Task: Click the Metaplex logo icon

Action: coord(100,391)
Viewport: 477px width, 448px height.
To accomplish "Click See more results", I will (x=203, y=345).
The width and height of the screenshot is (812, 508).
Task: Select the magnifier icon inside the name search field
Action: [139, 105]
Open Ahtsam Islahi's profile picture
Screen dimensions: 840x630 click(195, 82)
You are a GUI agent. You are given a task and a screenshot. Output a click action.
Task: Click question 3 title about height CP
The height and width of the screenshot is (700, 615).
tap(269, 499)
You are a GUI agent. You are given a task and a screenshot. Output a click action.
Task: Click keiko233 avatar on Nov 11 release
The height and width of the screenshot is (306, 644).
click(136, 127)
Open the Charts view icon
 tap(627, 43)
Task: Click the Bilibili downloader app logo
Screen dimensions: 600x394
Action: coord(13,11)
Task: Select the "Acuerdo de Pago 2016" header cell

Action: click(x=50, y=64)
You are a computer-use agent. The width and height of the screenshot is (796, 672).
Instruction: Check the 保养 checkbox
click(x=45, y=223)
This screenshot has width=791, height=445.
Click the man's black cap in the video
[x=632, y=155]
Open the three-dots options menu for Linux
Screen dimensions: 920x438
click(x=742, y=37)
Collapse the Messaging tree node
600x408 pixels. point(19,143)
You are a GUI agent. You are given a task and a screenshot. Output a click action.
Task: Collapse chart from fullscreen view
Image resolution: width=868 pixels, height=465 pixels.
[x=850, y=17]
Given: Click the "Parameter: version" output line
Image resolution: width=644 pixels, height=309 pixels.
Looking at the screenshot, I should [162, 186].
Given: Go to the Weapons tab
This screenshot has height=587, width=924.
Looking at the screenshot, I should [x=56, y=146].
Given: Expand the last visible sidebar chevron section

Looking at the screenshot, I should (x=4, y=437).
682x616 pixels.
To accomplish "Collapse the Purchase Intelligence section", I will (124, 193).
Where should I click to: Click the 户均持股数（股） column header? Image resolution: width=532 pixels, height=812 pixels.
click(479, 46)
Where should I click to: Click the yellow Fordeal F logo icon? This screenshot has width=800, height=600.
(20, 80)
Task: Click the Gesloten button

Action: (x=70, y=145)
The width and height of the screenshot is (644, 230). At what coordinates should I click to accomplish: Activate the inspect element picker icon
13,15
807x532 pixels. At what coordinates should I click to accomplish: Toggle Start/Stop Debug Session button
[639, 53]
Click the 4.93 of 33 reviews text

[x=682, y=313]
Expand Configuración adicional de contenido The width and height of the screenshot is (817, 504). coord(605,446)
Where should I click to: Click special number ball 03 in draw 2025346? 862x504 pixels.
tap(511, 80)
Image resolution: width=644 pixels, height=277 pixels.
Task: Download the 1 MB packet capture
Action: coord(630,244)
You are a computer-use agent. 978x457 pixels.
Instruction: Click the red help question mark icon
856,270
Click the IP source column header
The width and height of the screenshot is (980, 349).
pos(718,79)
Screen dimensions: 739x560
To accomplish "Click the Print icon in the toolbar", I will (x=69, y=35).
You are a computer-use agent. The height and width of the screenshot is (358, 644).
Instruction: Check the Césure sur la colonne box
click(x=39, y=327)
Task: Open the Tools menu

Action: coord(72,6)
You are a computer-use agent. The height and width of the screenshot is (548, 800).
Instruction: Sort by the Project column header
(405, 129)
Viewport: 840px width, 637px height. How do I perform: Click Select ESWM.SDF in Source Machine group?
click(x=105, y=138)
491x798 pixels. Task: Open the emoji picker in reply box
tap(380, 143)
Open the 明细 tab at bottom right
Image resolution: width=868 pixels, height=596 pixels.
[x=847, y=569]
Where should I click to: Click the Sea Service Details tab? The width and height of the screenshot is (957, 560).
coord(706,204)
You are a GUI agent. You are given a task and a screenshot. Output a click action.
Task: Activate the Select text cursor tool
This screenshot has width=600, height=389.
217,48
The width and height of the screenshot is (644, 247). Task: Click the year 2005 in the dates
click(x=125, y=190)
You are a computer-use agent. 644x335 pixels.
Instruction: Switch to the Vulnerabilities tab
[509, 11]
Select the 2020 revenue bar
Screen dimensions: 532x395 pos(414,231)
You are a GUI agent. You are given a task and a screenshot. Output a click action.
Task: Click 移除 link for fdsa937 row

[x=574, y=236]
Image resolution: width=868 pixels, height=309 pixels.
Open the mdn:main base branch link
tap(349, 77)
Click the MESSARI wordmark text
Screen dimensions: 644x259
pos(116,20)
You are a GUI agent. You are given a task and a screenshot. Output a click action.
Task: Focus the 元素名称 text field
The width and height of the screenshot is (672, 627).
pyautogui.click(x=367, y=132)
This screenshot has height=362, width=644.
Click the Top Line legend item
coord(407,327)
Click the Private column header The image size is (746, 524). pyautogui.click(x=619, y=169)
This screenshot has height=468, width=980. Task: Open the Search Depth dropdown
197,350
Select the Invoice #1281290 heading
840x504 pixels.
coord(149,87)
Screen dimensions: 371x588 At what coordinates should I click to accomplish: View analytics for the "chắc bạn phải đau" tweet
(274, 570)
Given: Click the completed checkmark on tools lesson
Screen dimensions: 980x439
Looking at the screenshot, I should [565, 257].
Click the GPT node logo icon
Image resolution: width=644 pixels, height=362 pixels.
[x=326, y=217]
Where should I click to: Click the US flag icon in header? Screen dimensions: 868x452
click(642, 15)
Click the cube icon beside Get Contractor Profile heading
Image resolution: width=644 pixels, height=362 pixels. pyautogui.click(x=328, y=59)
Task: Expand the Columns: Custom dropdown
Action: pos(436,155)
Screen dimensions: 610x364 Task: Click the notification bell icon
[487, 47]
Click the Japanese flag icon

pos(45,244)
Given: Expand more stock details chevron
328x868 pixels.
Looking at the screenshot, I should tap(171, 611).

*What you will do*
Every line above with the word "computer" belongs in the answer, copied as written.

*Answer section*
You are a computer-use agent. The width and height of the screenshot is (796, 672).
You are a computer-use agent. 978x457 pixels.
You are a computer-use agent. The height and width of the screenshot is (358, 644).
You are a computer-use agent. The height and width of the screenshot is (548, 800).
You are a computer-use agent. 644x335 pixels.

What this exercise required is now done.